Modulation of Sirt1 and FoxO1 on Hypothalamic Leptin‐Mediated Sympathetic Activation and Inflammation in Diet‐Induced Obese Rats

Background Hypothalamic leptin-mediated signaling contributes to the exaggerated sympatho-excitation and increased blood pressure in obesity-associated hypertension. The aim of the study was to investigate the roles of energy-sensing enzyme sirtuin1 (Sirt1) and forkhead box protein O1 (FoxO1) on the hypothalamic leptin-mediated high sympathetic nerve activity and inflammation in obesity. Methods and Results Sprague Dawley rats were fed with high-fat diet (HFD) for 12 weeks. In vivo, the potential of Srit1 and FoxO1 in the sympathetic effects of leptin was investigated via siRNA injection to knockdown Sirt1 or FoxO1 gene in the arcuate nucleus (ARCN) of hypothalamus in rats. In vitro, the effects of Sirt1 or FoxO1 on leptin-mediated inflammation were observed in proopiomelanocortin (POMC) and microglial cells. Knockdown Sirt1 by siRNA significantly reduced the renal sympathetic nerve activity (RSNA) and blood pressure responses to leptin injection in the ARCN in the HFD rats.

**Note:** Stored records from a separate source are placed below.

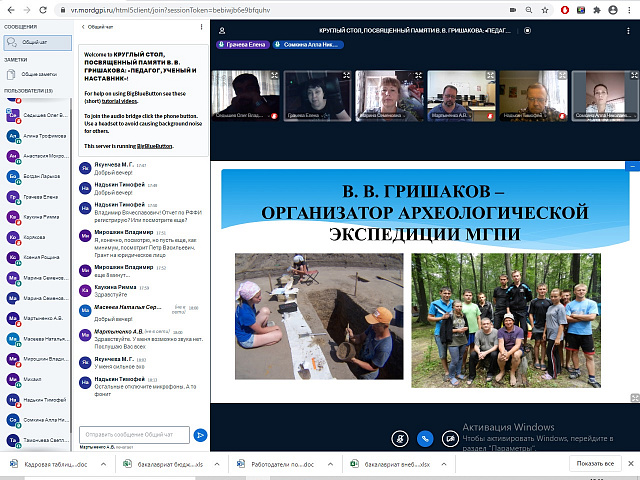Viewport: 640px width, 480px height.
Task: Expand options for Кадровая таблиц download
Action: click(x=103, y=464)
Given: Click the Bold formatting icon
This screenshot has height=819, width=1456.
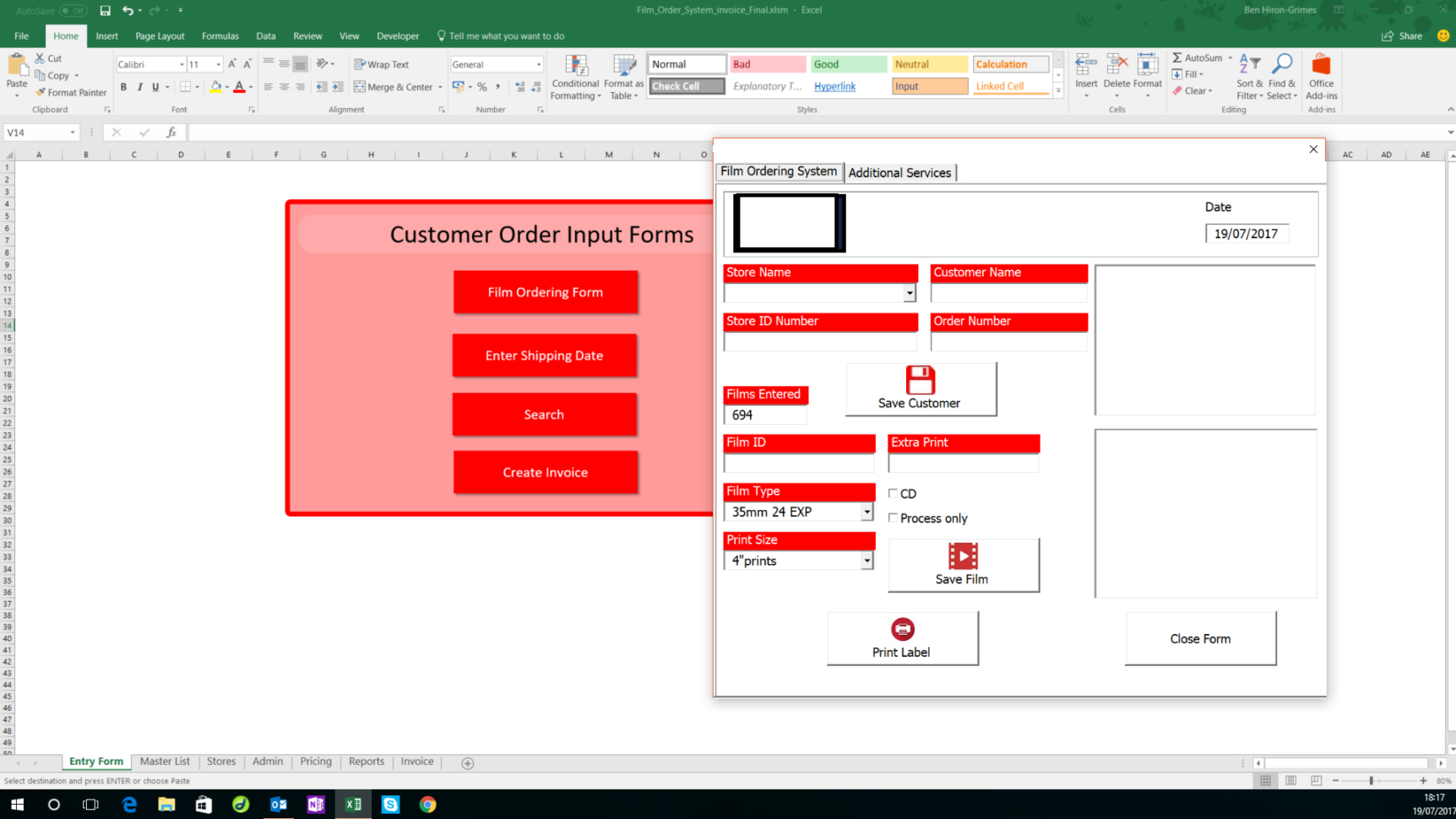Looking at the screenshot, I should (123, 87).

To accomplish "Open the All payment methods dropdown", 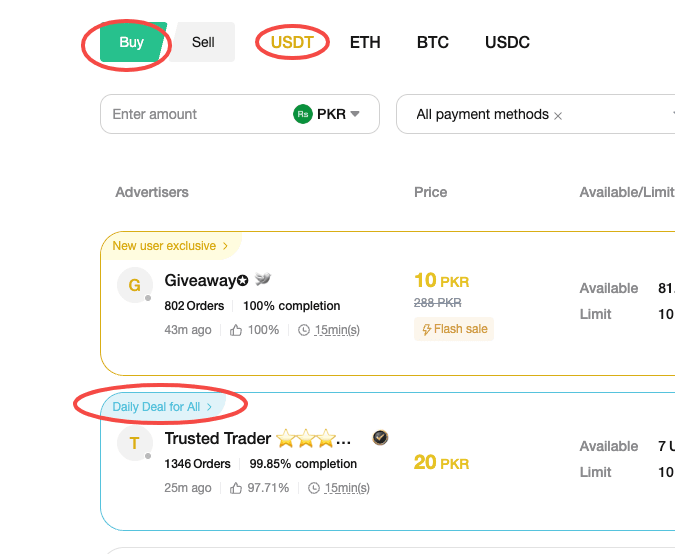I will (536, 114).
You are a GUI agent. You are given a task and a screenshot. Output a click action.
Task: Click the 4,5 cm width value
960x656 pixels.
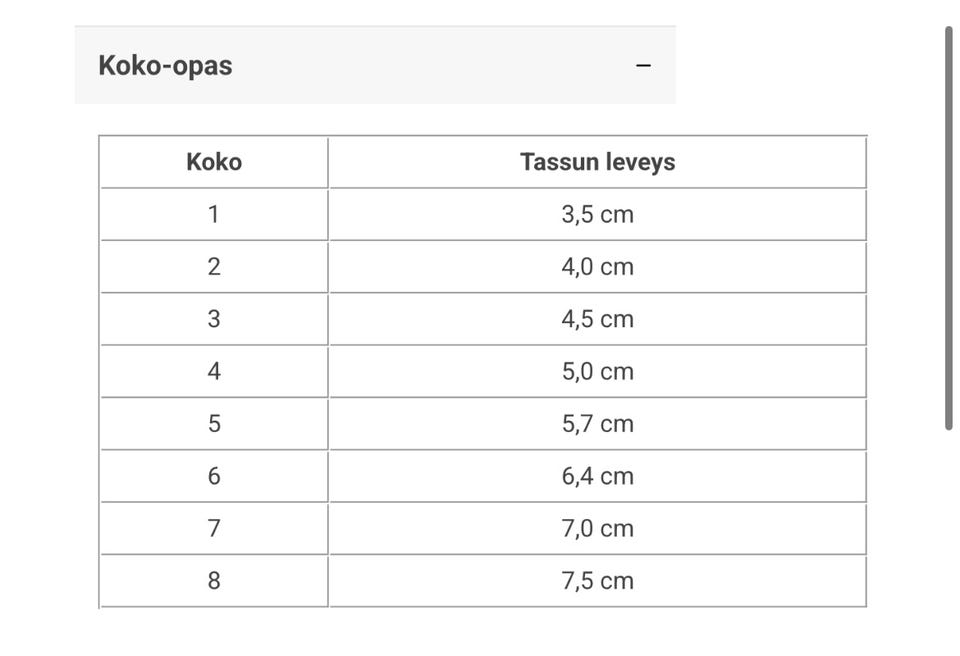point(597,319)
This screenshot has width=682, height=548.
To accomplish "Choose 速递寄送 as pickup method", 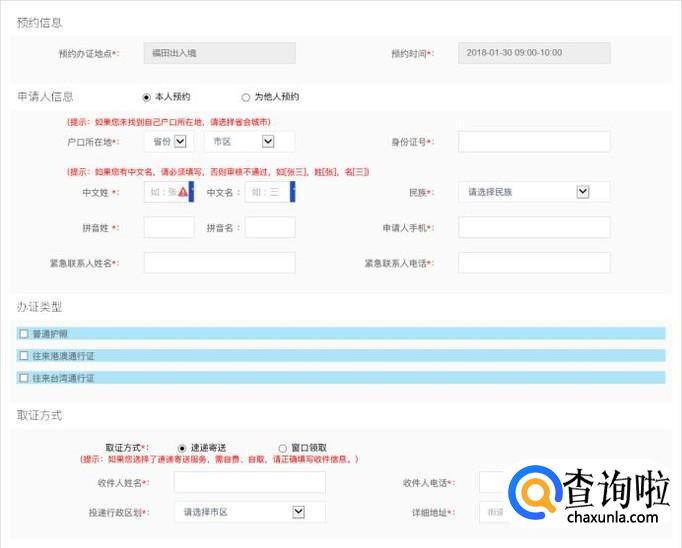I will 182,448.
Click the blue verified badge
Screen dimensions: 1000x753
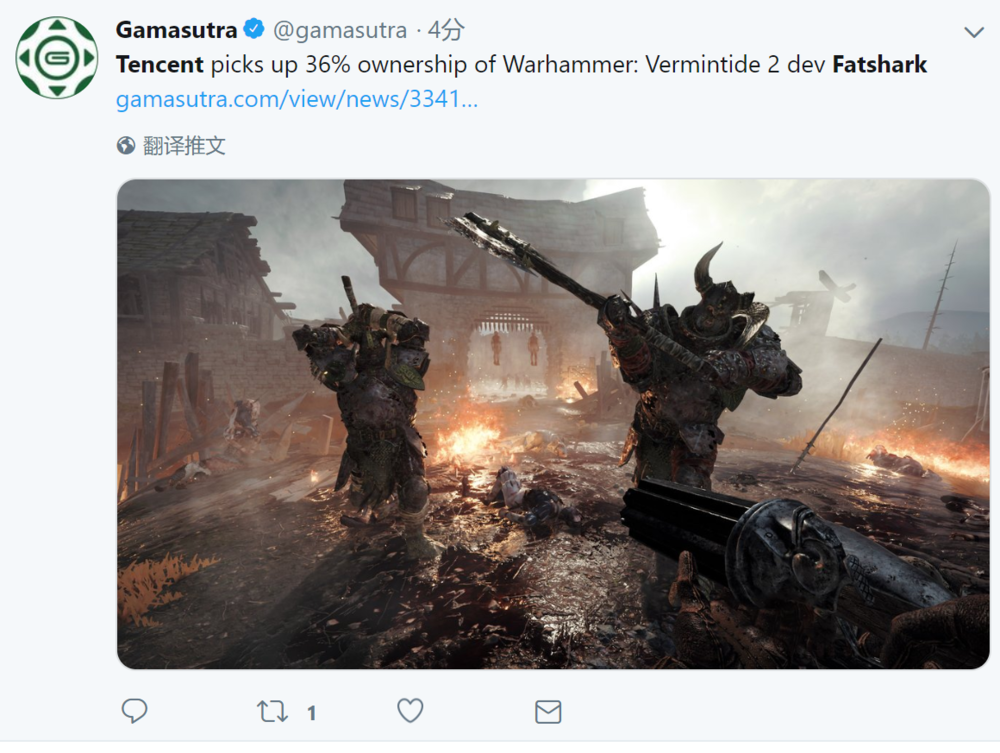point(254,29)
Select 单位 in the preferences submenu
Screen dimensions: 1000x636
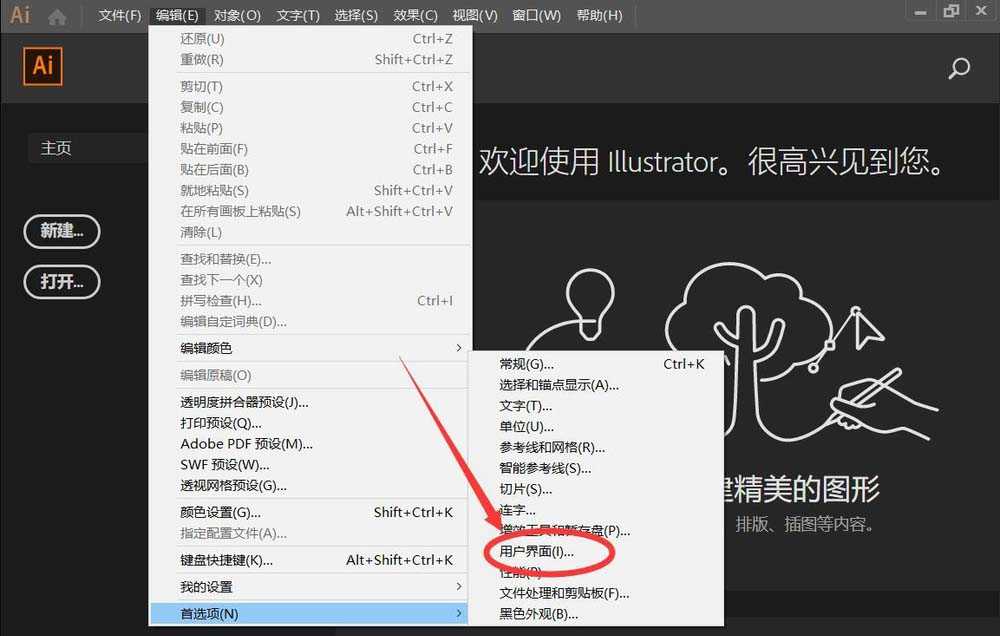click(x=522, y=427)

Conversely, knockdown FoxO1 significantly enhanced the RSNA and blood pressure responses to leptin injection in the HFD rats. Knockdown Sirt1 reduced the levels of pro-inflammatory cytokines interleukin 6 (IL-6), tumor necrosis factor α (TNF-α), interleukin 1β (IL-1β), C1q/TNF-related protein-1 (CTRP1), and immune cell infiltration in the ARCN in the HFD rats. Knockdown FoxO1 significantly increased the level of IL-6 in the ARCN of HFD rats. In cultured hypothalamic POMC and microglial cells, knockdown Sirt1 significantly reduced leptin-induced IL-6 expression, affected the levels of AMP-activated protein kinase (AMPK) and serine/threonine-specific protein kinase (Akt). Knockdown FoxO1 significantly increased leptin-induced IL-6 in both POMC cells and microglial cells. Conclusions These data suggest that both Sirt1 and FoxO1 are the key modulators of leptin signaling in the hypothalamus contributed to the over sympathetic activation and inflammation in obesity.